The Kingmaker’s Daughter by Philippa Gregory
There is nothing better than a good Richardian novel to get your book blood pumping. This is book number 4 in the Cousins’ War series. I really enjoyed this novel but not nearly as much as I love Lady of the Rivers. I love that PG’s novels in this series usually pick up exactly where the last one left. Shifting from Jacquetta Woodville to Anne Neville the kingmaker’s youngest daughter. Richard Neville aka the Kingmaker had a merciless ambition and he wanted his girls to sit on high in England’s court but everything has its price and the Neville’s would pay dearly for it.
Anne and her older sister Isabel Neville were the only children of the famous Earl of Warwick. The King making Earl held great power and popularity through out England. He was also included in the handful of nobility that had a major role in the War of the Roses. Warwick had the ward ship of all the York boys through their adolescents Edward, George, and Richard Plantagenet all were in Warwick’s home at one time or another. Warwick had a dream of seeing a puppet king on the throne of England and he wanted to be the one pulling the strings. His ambition was so great that he wanted to make sure that at least one of his daughters were married to the puppet king. When Edward of York became Edward IV Warwick was a big part of the events and their relationship was great until Edward married the beautiful commoner Elizabeth Woodville with out warning. Warwick had been working on a French marriage for Edward and it was all for nothing now that he secretly married. Warwick saw the marriage as a personal slight on him and it started to deteriorate what had been a positive relationship of so many years. The relationship could never really be healed after this point because the rift became too great.
Immediately afterwards Warwick had begun plotting and he moved on to his back up plan. He successfully married his eldest daughter to King Edwards’s younger brother George Duke of Clarence. His ultimate plan was to replace Edward IV and Elizabeth Woodville with his daughter Isabel and George. Things were doomed to fail for them but his girls really suffered the most by his hand. Isabel had the most reason to be upset. Early on in her marriage to George Isabel had become pregnant and she was forced to flee with her whole family. Edward had foiled his mentor’s plans and they went to hide in Calais. A wicked storm took over there ship on the way there and they were also not permitted to dock Calais. She went into early labor from duress and her child was stillborn. Isabel swore afterwards that it was a witch’s wind that had taken over her fathers ship. She also swore that it was none other than Elizabeth Woodville and her mother that had conjured it up.
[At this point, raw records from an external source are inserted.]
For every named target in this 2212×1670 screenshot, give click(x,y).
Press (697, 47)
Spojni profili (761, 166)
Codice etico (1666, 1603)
In this novel in the series Elizabeth Woodville is a force to be reckoned with in her own right….fierce and very deadly. Warwick had basically declared war on her when he had stolen her father and brother and murdered them in the name of the law when in reality it was out of pure hatefulness for Elizabeth. He executed them with no authority and Elizabeth would never forgive or forget it. Elizabeth would lay a curse on two names and two names alone. Isabel Neville is convinced that it is she and her sister’s names on that piece of paper.
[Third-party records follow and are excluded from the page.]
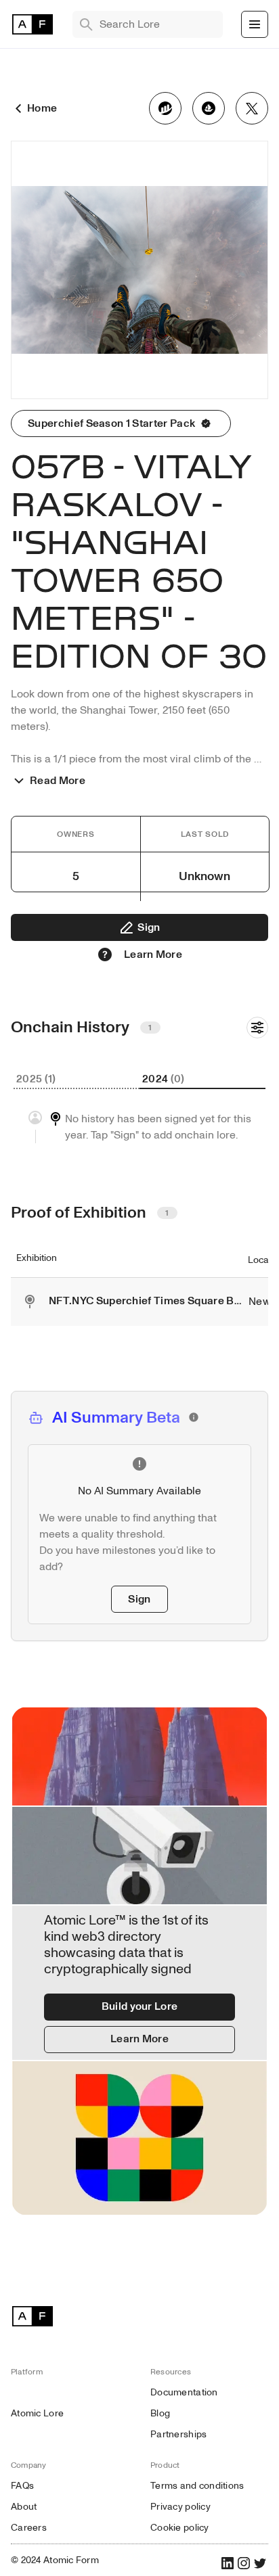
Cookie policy (179, 2527)
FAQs (22, 2485)
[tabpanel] (139, 1127)
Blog (160, 2413)
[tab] (77, 1080)
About (24, 2506)
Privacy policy (180, 2506)
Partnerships (178, 2434)
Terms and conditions (197, 2485)
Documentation (184, 2392)
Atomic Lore (37, 2413)
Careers (29, 2527)
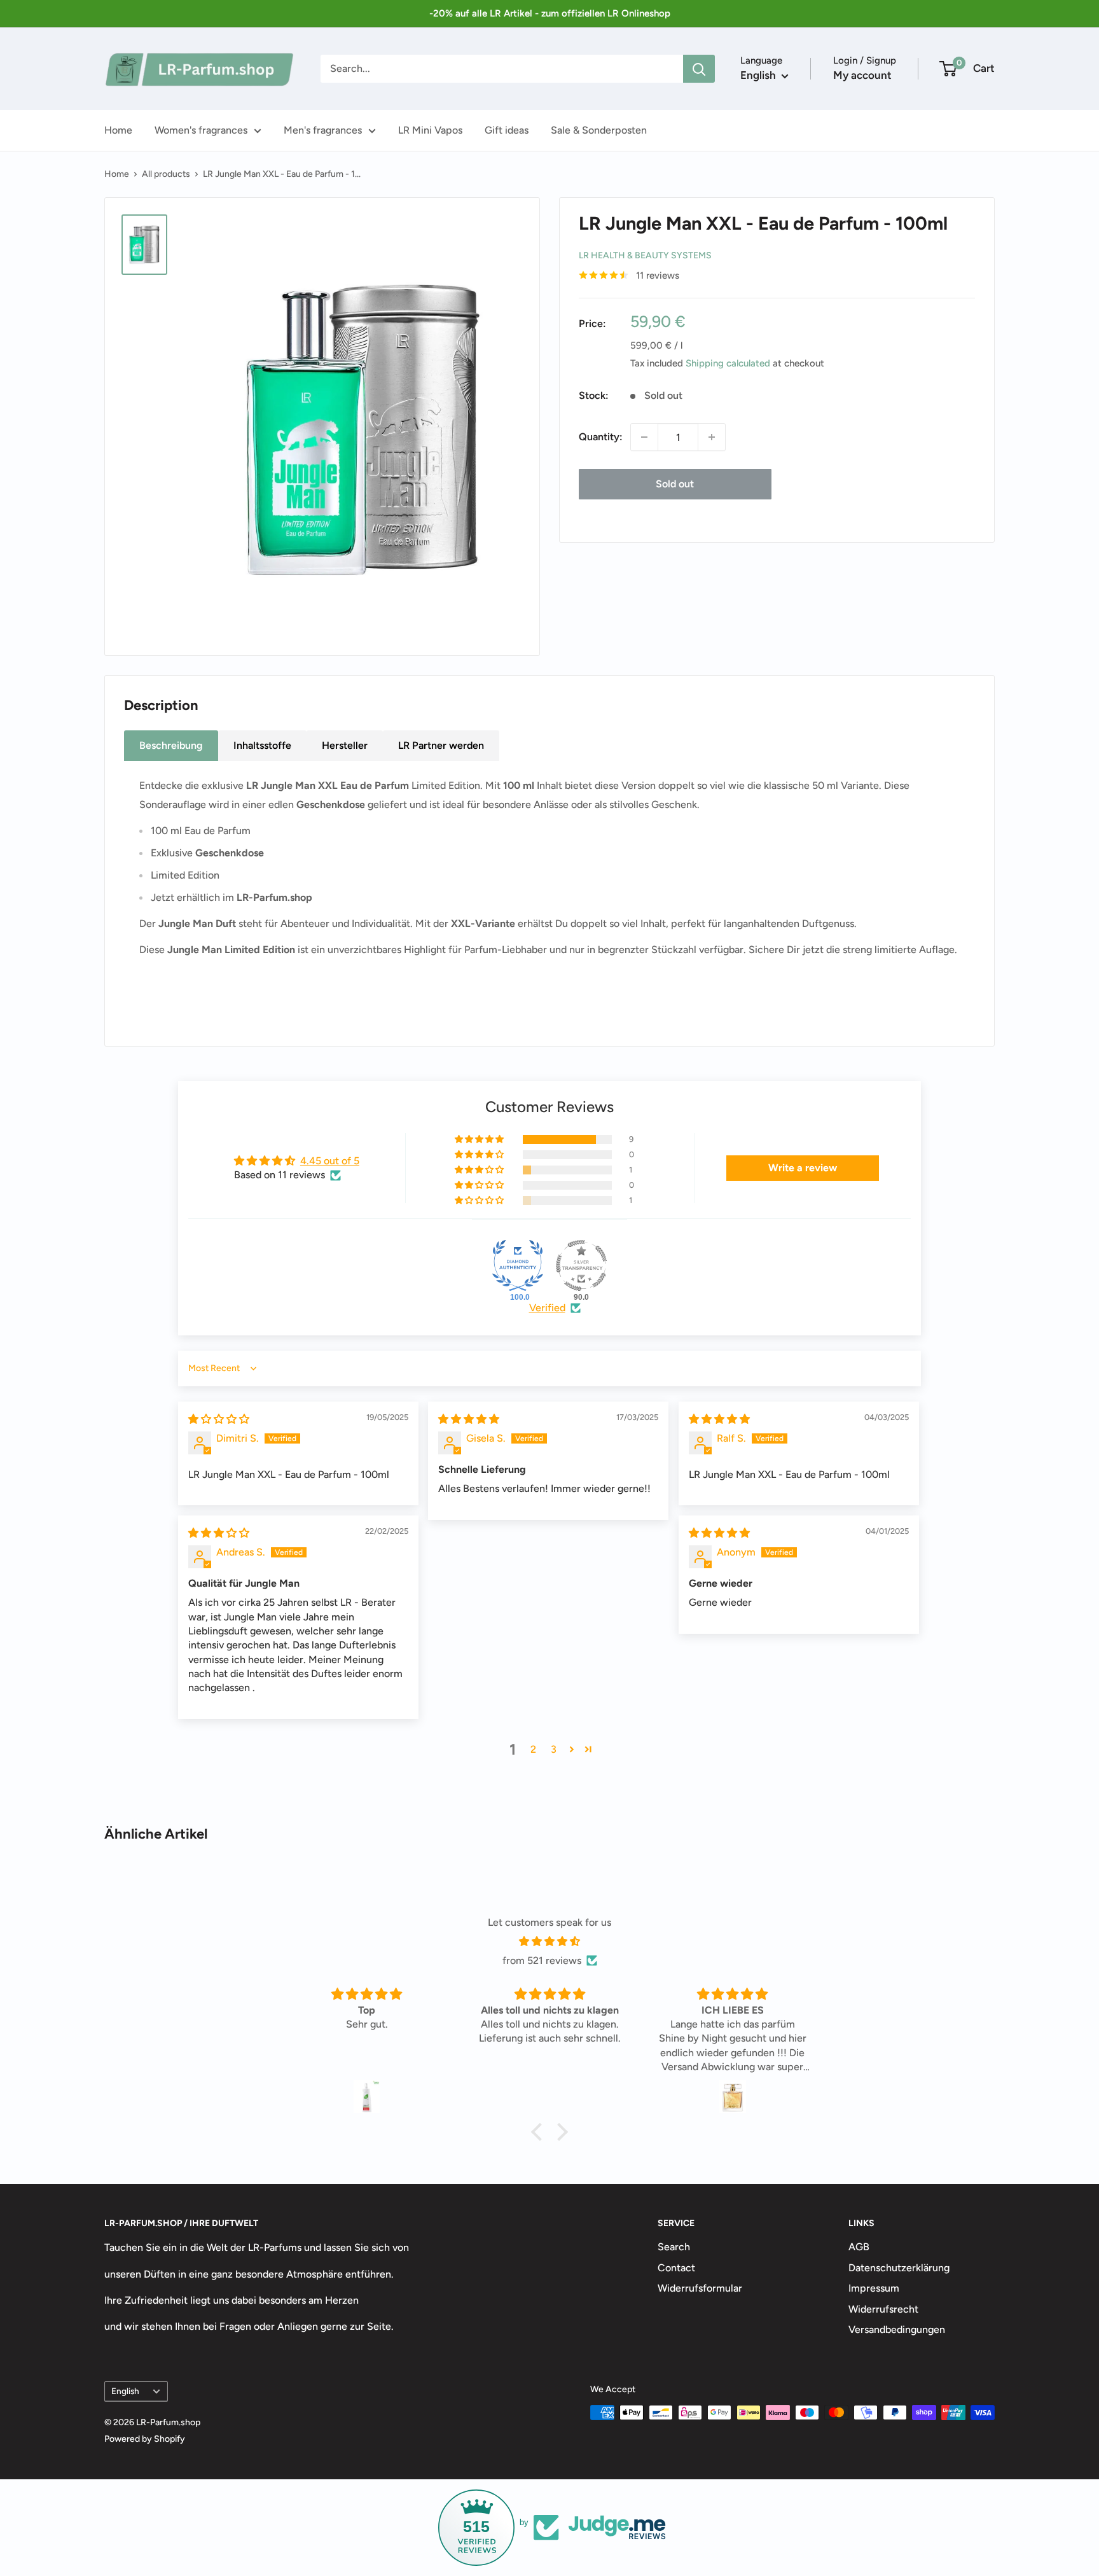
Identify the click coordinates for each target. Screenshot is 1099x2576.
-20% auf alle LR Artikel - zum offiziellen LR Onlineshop (549, 13)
Anne Neville had made it through so much with her sister at a young age it really was not an easy life for these girls even in the beginning. Warwick had sided Anne at one point to Margaret of Anjou the she wolf of France. Anne married Margaret’s son Edward and they all lead a one last-ditch effort attack into England. They planned on recapturing the crown from Edward IV. The planed failed before it had even begun and it left Anne a widow in war torn England. Stuck with Margaret Anne had not known what to do but when they were captured her heart skipped a beat when she saw again her childhood friend Richard Duke of Gloucester
In a complete turn of fortunes wheel Anne is in some sorts of favor at court. She also gets to see her sister Isabelle but that quickly turned sour when it became apparent that Anne was more of a prisoner than an honored guest. Anne was presented with an escape route and it was a very handsome way to gain control of her life. She had always loved Richard and she even fancied herself marring him as a child. Yet she still could not believe it might actually truly come to pass.
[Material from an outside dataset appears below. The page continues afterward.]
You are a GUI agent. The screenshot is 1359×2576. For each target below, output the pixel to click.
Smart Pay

Richard and Anne put the past behind them and had moved on as an untied front. At court at the time it seemed that everyone was plotting, possibly poisoning, and what made it worst of all is the Woodville witch held all the power. They fled to escape the pressures of court. It was not long before they had received word that Edward has suddenly passed away. He had named Richard as his protector of his young heir. Elizabeth Woodville would never just “let” Richard be protector and so began the mad dash to the position of power over a defenseless child heir.
4.5/5 Such a good book but “Lady of the Rivers” was better. It was a delightful follow up to it. I cannot wait for Elizabeth of York: “The White Princess” which will release July 23, 2013. PG has made another wonderful addition to the Cousins’ War series. I hate to admit this but Philippa’s spin on Anne Neville was way better than Jean Plaidy’s version. That was the only novel of Jean Plaidy’s that I did not like because Ann was portrayed as a week woman but Gregory empowered her and made her strong to me, as she should be for a woman who lived her whole life in the turmoil of the War of the Roses.